## Requirement
The lines from the one containing "Where should I" through the last one in the data: please copy those exactly, and only those, without the pictures.

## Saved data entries
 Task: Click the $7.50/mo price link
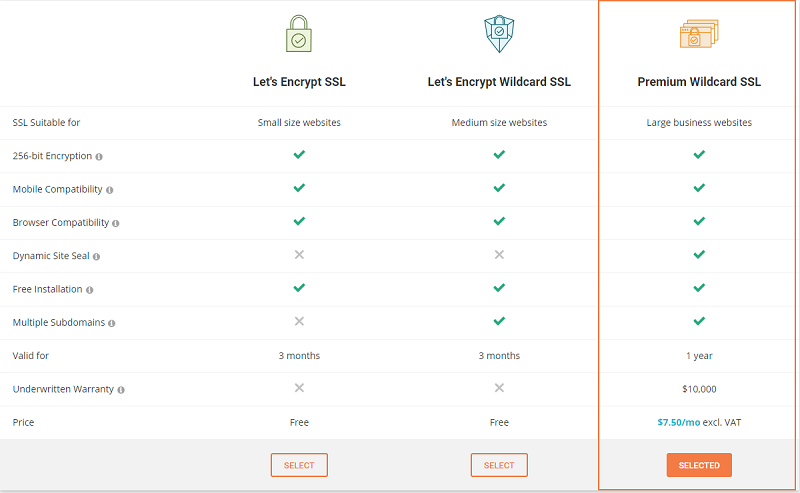(679, 422)
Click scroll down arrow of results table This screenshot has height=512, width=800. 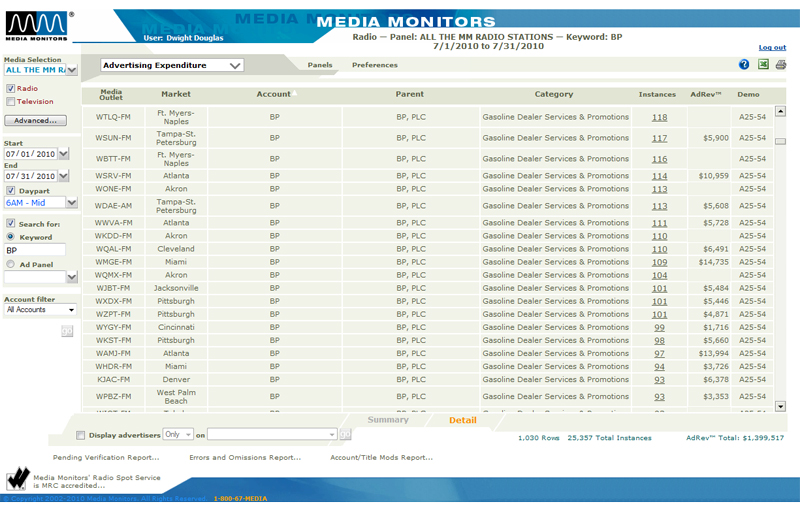(780, 407)
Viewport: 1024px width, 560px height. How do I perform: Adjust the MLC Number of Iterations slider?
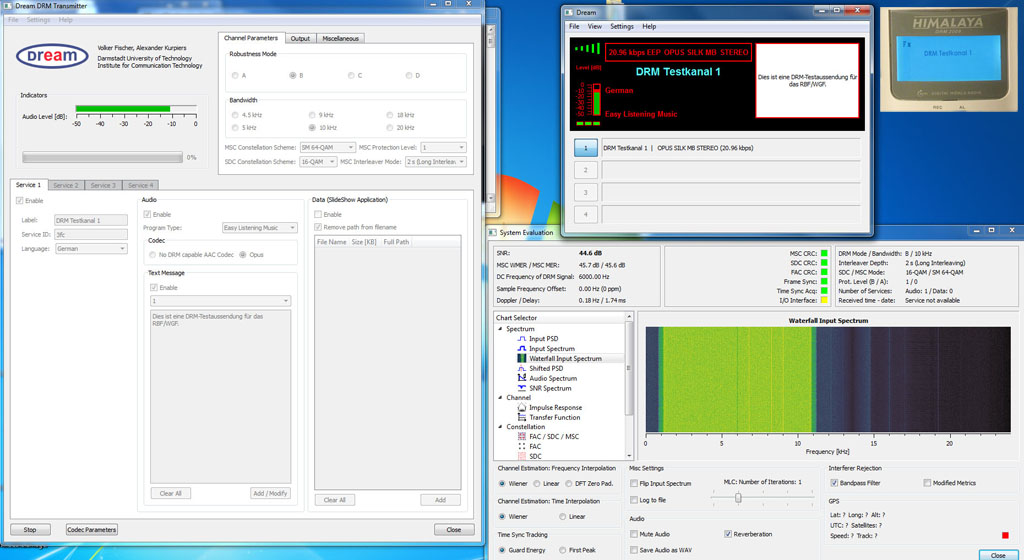pos(738,497)
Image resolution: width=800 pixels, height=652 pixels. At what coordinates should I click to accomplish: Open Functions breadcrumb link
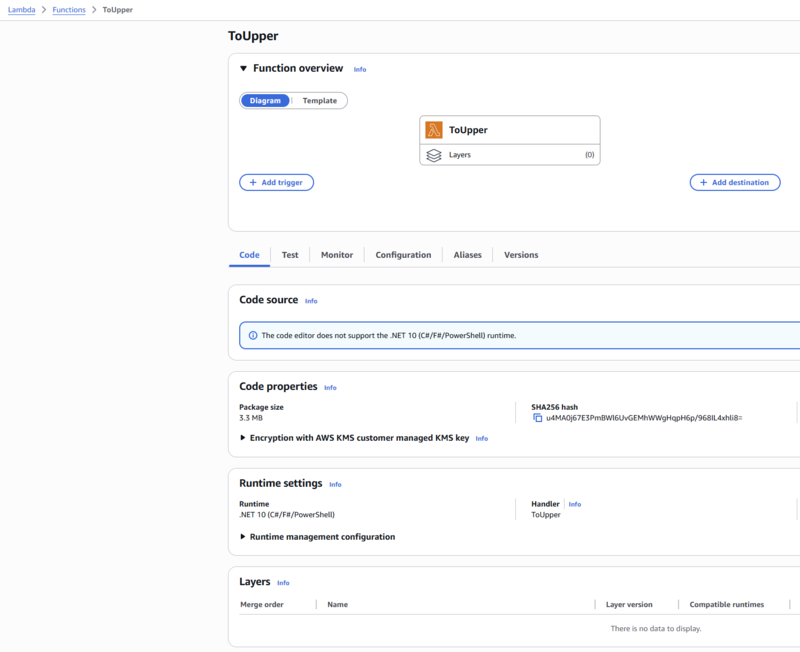click(x=69, y=10)
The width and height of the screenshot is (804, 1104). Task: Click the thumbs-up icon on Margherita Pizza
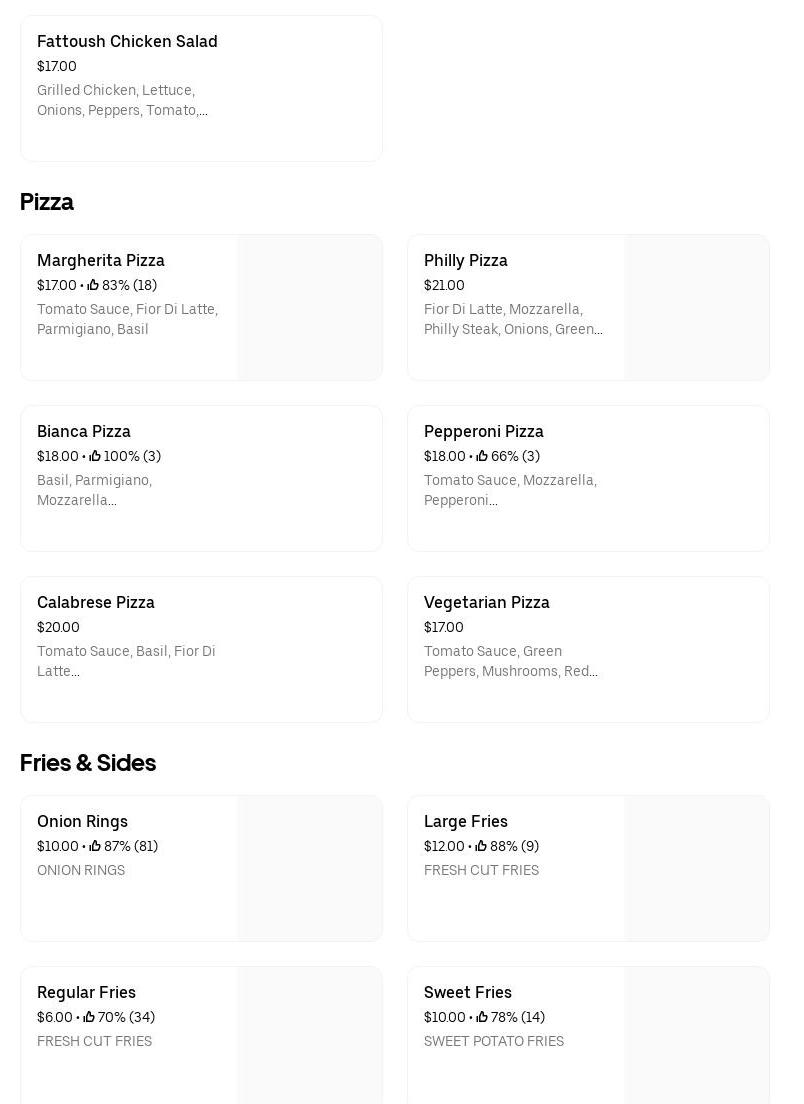tap(93, 285)
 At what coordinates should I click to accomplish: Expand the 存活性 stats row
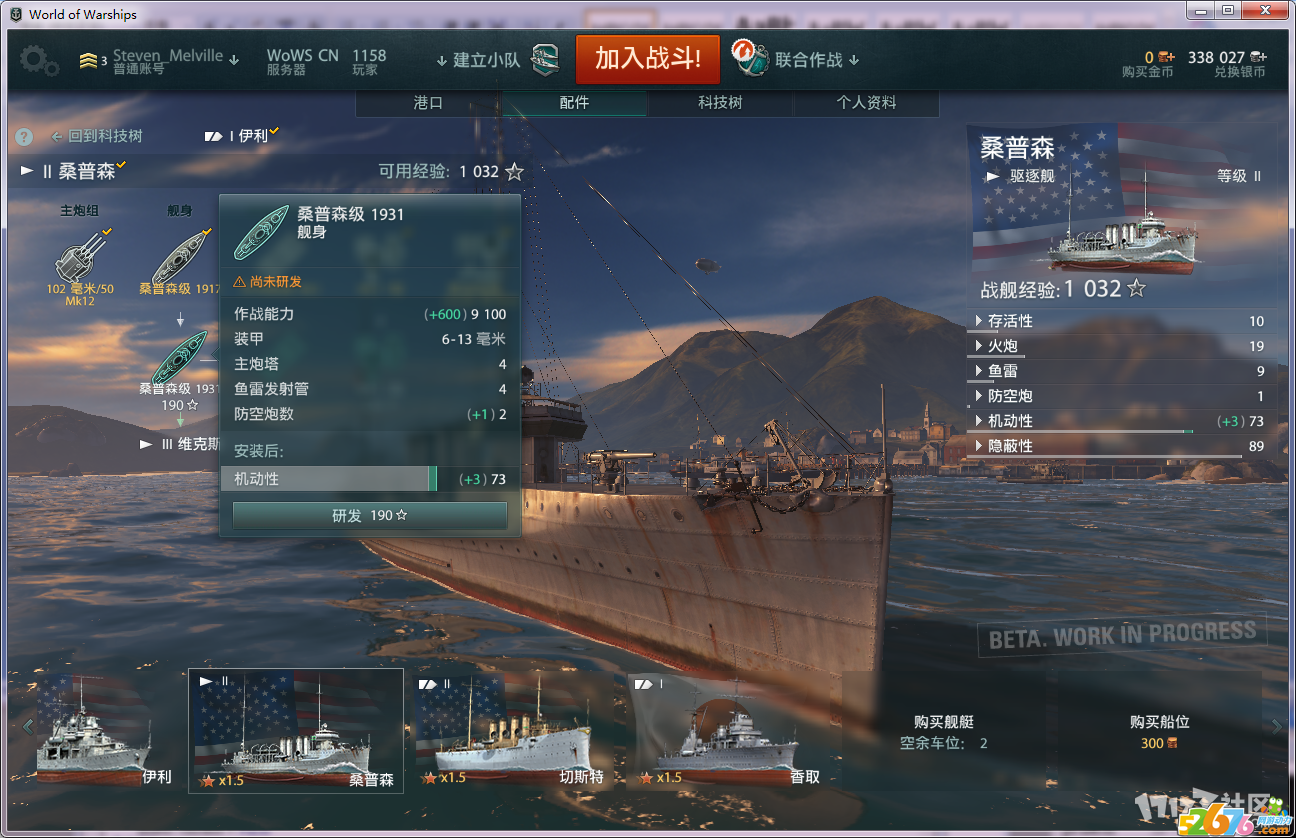pos(1120,321)
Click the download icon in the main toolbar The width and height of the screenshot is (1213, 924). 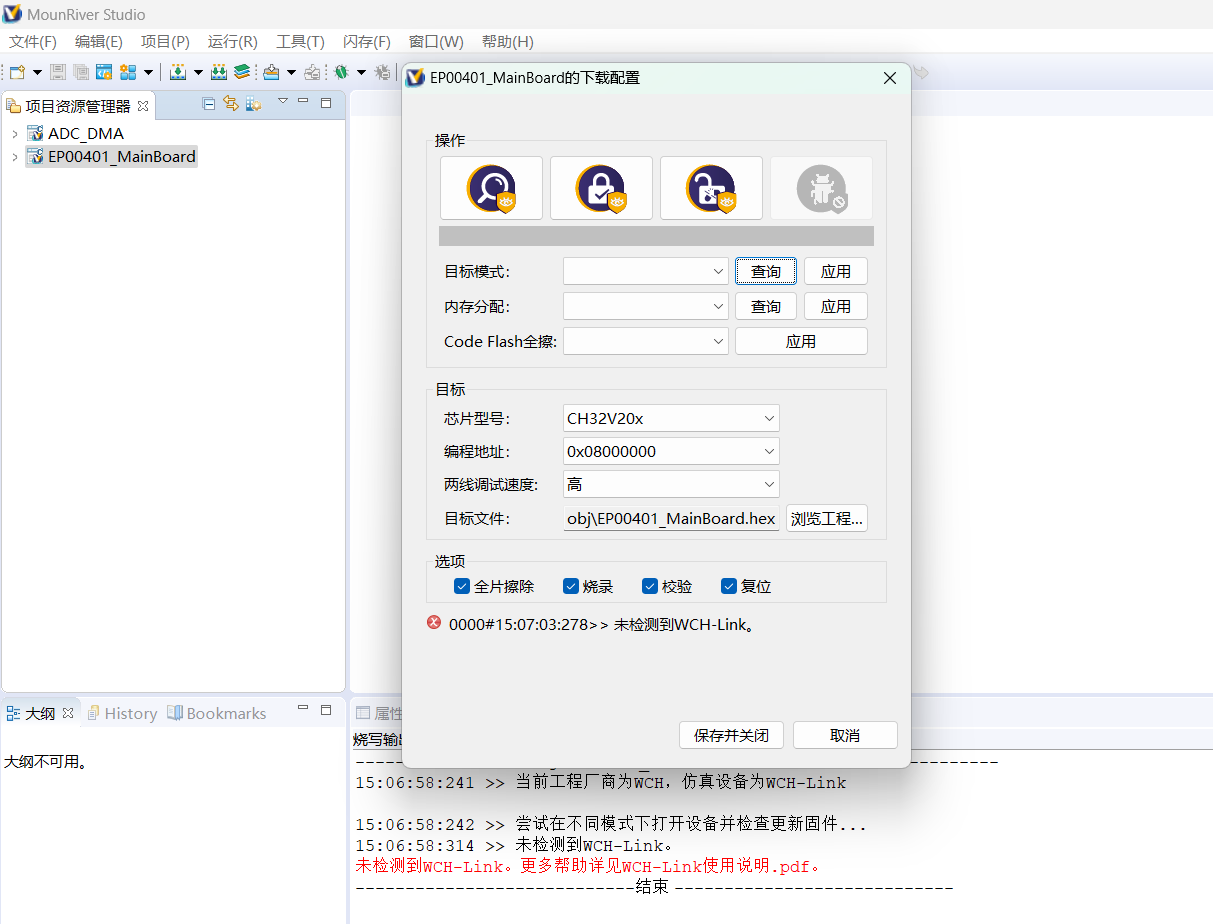coord(176,72)
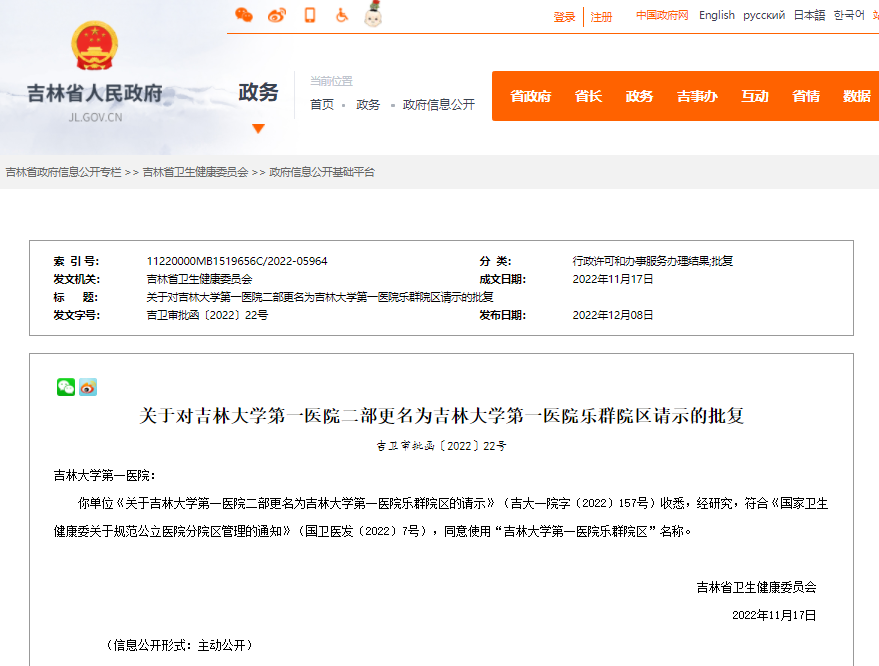The width and height of the screenshot is (879, 666).
Task: Click the wheelchair accessibility icon
Action: (x=341, y=15)
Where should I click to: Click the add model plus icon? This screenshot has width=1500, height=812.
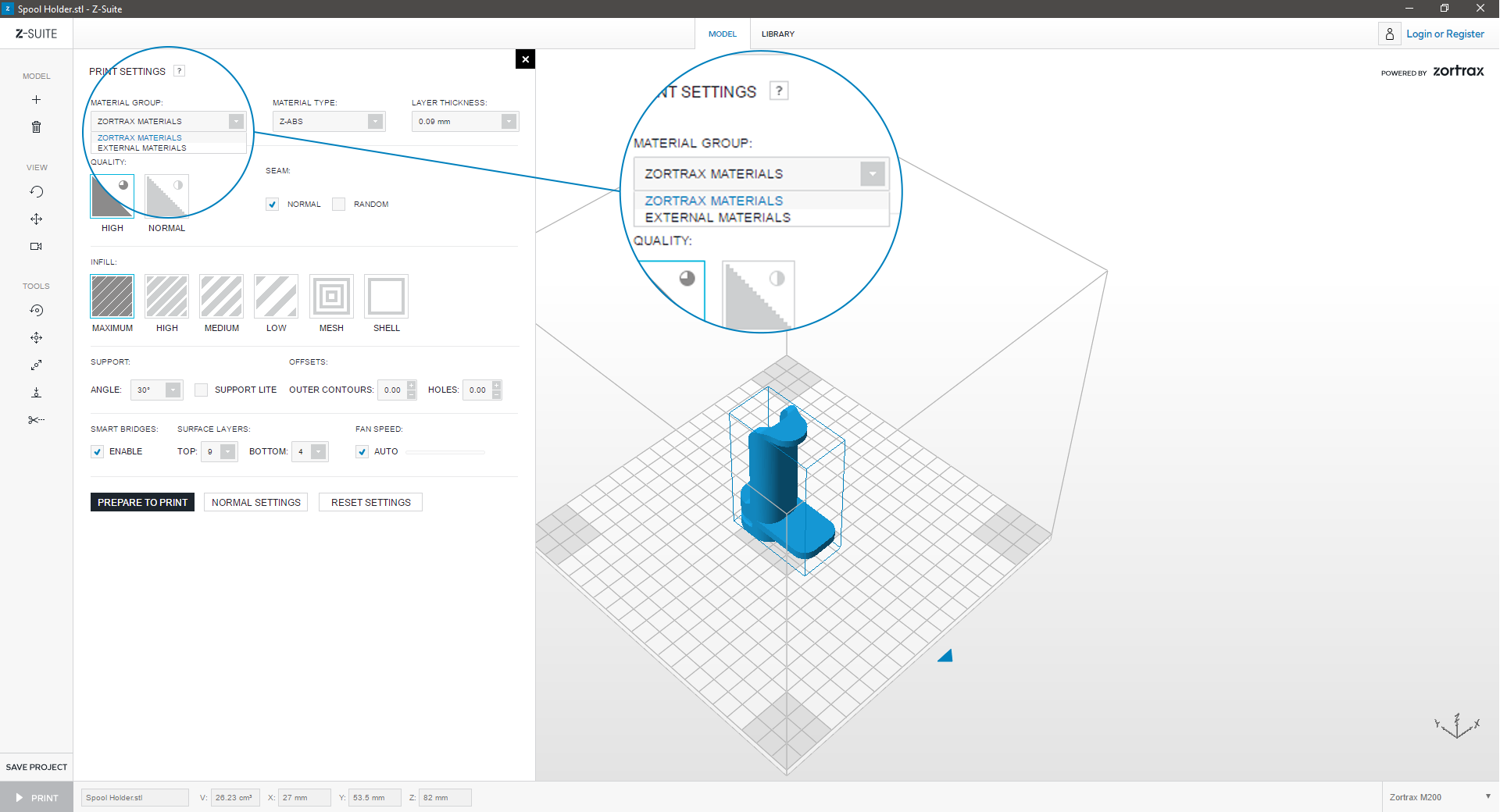[36, 100]
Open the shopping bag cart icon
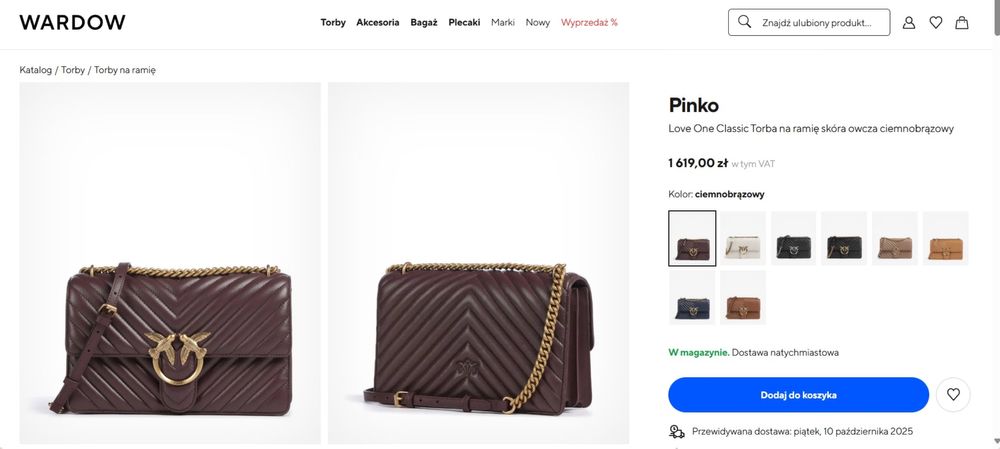 click(x=962, y=22)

## Written solution
Where should I click to: Click the add model plus icon? This screenshot has width=1500, height=812.
[36, 100]
Open the shopping bag cart icon
 click(x=962, y=22)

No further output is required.